Anyone who has watched the Bruins this year understands the importance of the Boston backstops as the Black & Gold stand second among the NHL's 30 teams in GAA (2.25), just percentage points behind Vancouver (2.19).

"I didn’t feel that bad during that stretch," said Thomas to a question similar to the one his head coach fielded during the postgame press conference.

"I mean, there were shots that were hitting off of people that were going wide and going in. But having said that I do feel good right now, but I didn’t feel off that bad before.

"It’s a fine line for a goalie."

These days, with Thomas stopping 94-percent of the shots he sees, there's a VERY fine line skated by teams who face the Bruins and look to take points away from Boston.

"Well, it just gives us confidence," said Boston alternate captain Patrice Bergeron on Tuesday. "We have a breakdown, we know that he’s there for us.

Boston Bruins goalie Tim Thomas (30) waves to fans after the Bruins' 3-0 victory over the Chicago Blackhawks in an NHL hockey game in Boston on Tuesday, March 29, 2011. (AP Photo/Elise Amendola)
"So it’s huge for confidence like that. But like I said all year, that’s how we felt with both goalies."

Bergeron then echoed his coach when he was asked about Thomas' remarkable run.

"Well it’s not surprising," he said. "It’s just Timmy being himself.

"It’s been huge for us and giving us a chance to win, making some huge saves when we need it and it’s been like that all year."

Bergeron backed up those opinions when he went on 98.5 The Sports Hub's Gresh and Zo program on Wednesday and said "it's not even a race for the Vezina" and added that Thomas "deserves" the Hart Trophy.

For his part, Thomas isn't focused on individual accolades -- including his latest shutout, the 26th of his career, that tied Tim with B's legend Gerry Cheevers for fourth place all-time for Boston.

"Shutouts are honestly, really overrated," said Thomas. "It’s not that big of a deal. It’s more about the win.

"Having said that, shutouts are nice; I’m obviously pulling for them towards the end of the game if I can. But I mean, I think guys should be focused on winning, and making sure that we win rather than the shutout."

But given his recent run in which Thomas has won four straight starts with two shutouts and a 0.50 GAA, Thomas reflected on the blankings of Montreal and Chicago.

"It took me forever to get to eight, which was my twenty-fifth, for a while," added Thomas. "I never would have guessed that I would’ve gotten two in three games.

"It’s just the way it worked out."

And Thomas isn't going to overthink the stretch run.

Asked how things would work out with the B's trying to get some time for Tuukka Rask, Thomas said, "I’m kind of letting them manage. And I’m just playing when I’m told to play, and just kind of approaching it day-by-day like that.

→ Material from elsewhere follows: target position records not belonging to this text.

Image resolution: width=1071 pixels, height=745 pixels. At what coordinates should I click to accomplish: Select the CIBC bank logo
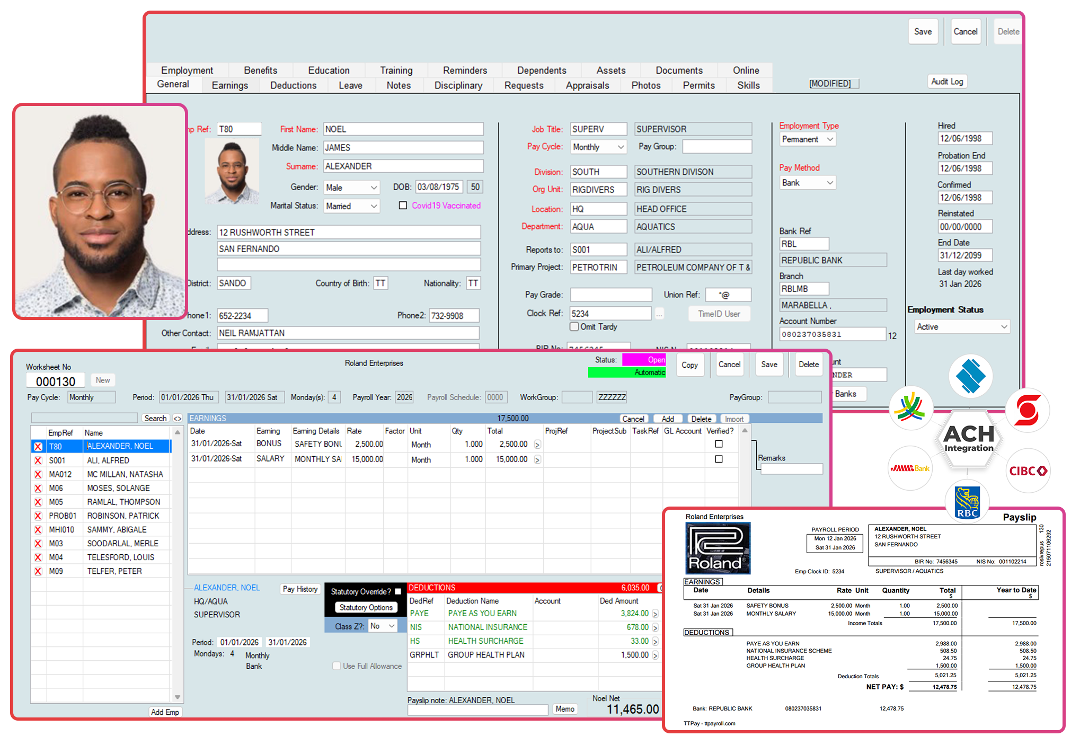click(1027, 469)
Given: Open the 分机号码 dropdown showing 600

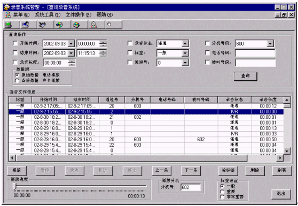Looking at the screenshot, I should click(270, 43).
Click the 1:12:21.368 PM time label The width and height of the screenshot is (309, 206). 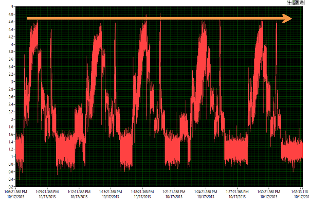coord(78,191)
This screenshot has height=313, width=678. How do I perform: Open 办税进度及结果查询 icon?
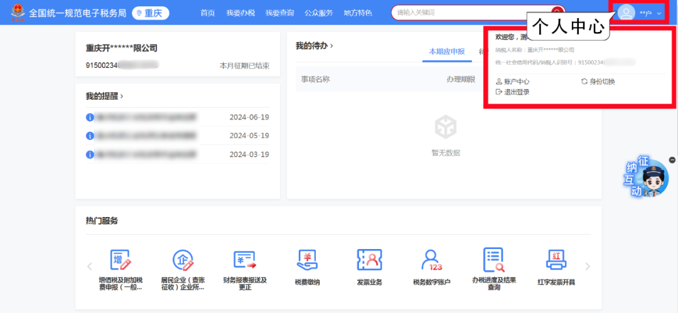493,260
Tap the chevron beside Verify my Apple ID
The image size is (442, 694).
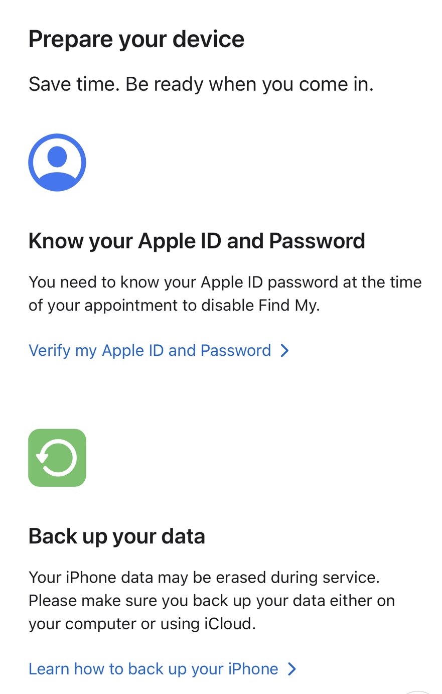[x=285, y=350]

"So, I guess I’ll think of the overall plan, how it went, after the year’s over. I don’t want to spend the energy to think about it now. I’d rather pass that responsibility on and leave my energy to keep doing what I do."

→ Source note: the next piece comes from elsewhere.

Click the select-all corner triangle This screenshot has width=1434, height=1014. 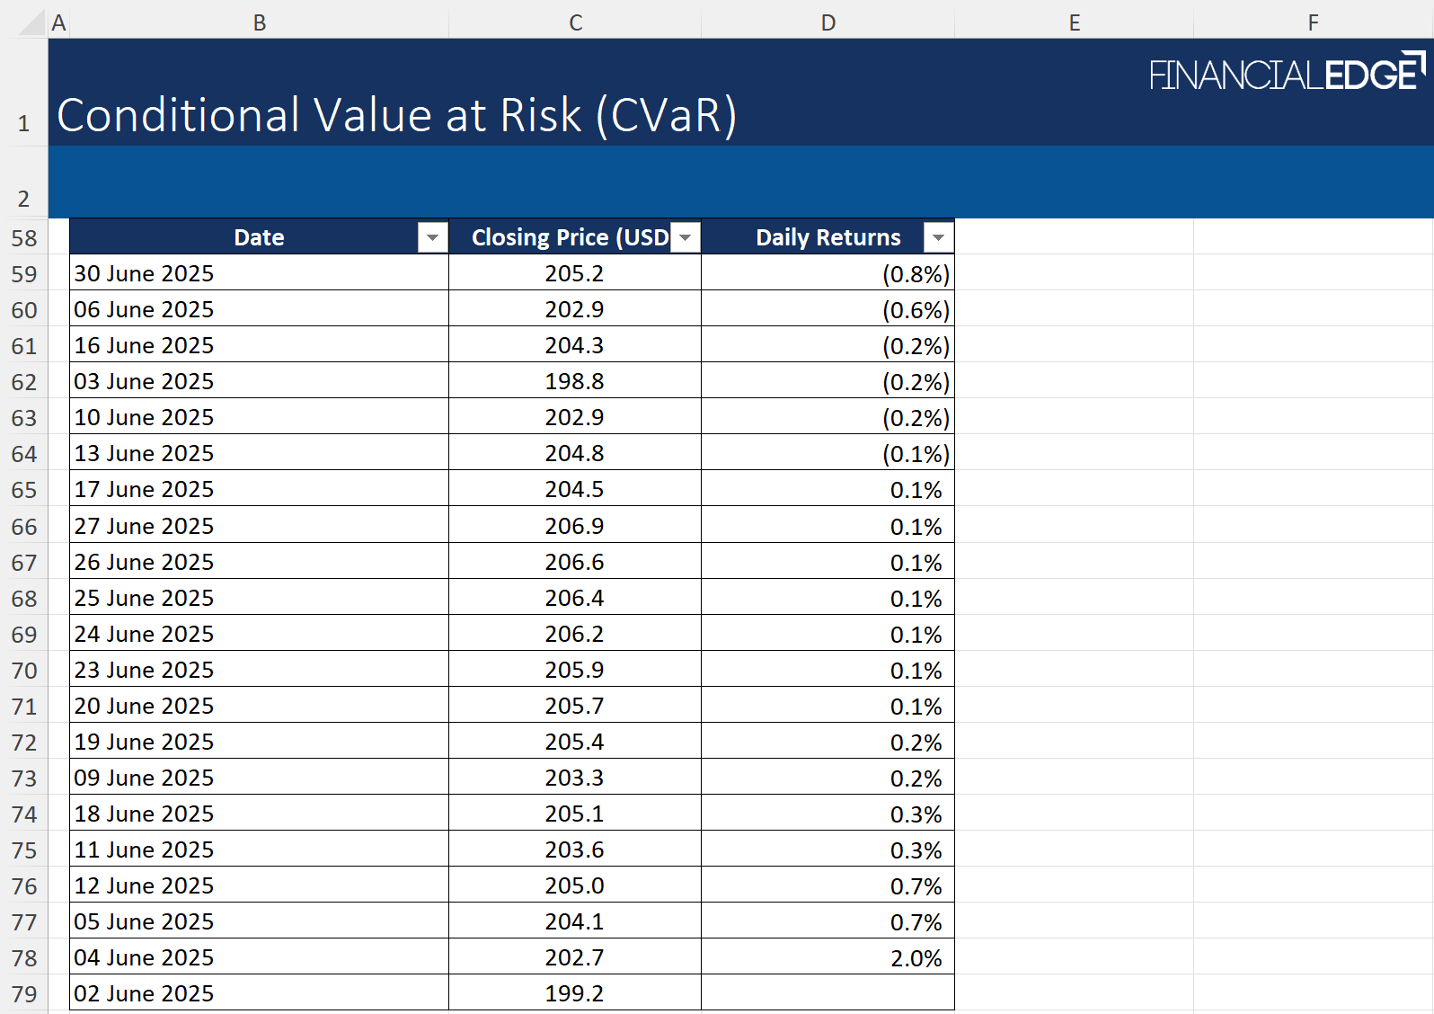click(32, 22)
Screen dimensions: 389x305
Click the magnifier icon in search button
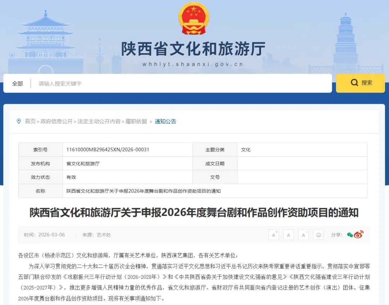354,83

But don't expect Thomas to lose his trademark intensity, either.

"This was a good challenge for us," said Thomas of the B's win over the defending Stanley Cup champs. "Chicago is a good team.

"I know they’re battling for a playoff spot in the Western Conference. But that’s a good thing because you know they’re going to bring their A-game, because those points mean a lot to them.

"It was a big test, and we responded very well," he said.

But big picture, it was just another game.

"I mean, I’m just focusing on each game-to-game, and even during the game just trying to play the same way for the whole 60 minutes no matter what the situation," said Thomas. "We’re pretty good about not thinking about that kind of stuff lately.

"It’s scary sometimes," said Thomas of his ability to maintain an even keel. "I’m in one of those good places and now the challenge is to keep it."